Material for this task >>
┄┄┄┄┄┄┄┄┄┄

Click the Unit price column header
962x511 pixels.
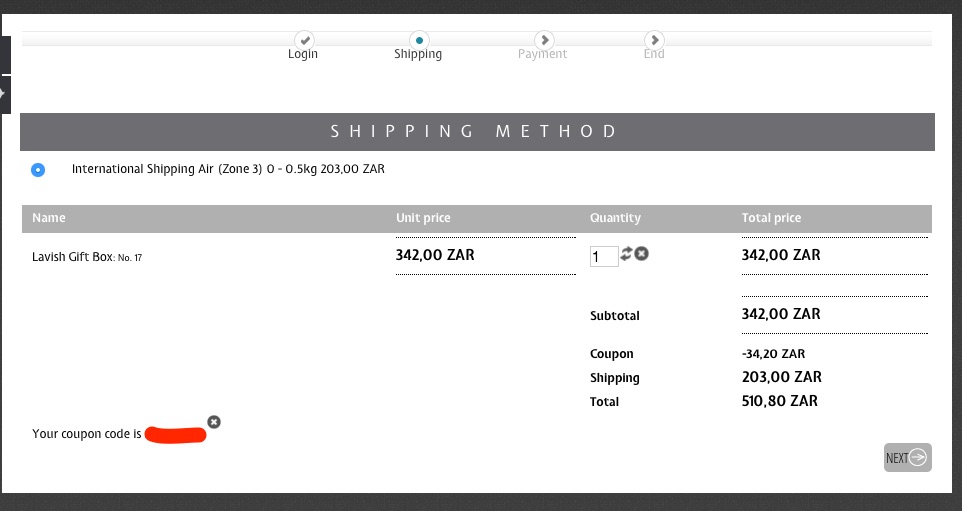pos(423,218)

┄┄┄┄┄┄┄┄┄┄

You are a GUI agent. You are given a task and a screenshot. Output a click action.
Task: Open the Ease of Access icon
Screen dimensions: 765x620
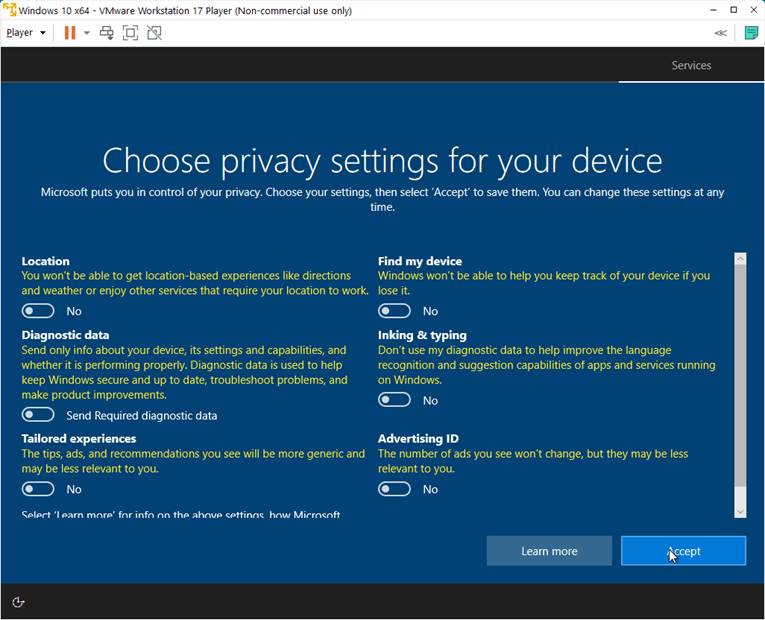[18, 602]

┄┄┄┄┄┄┄┄┄┄

What you are asked to do >> Reproduce the records word for word from the line with "Click the Unit price column header" to the line with "pos(423,218)", leaving out the pictures.

Worked solution >>
Click the Unit price column header
962x511 pixels.
pos(423,218)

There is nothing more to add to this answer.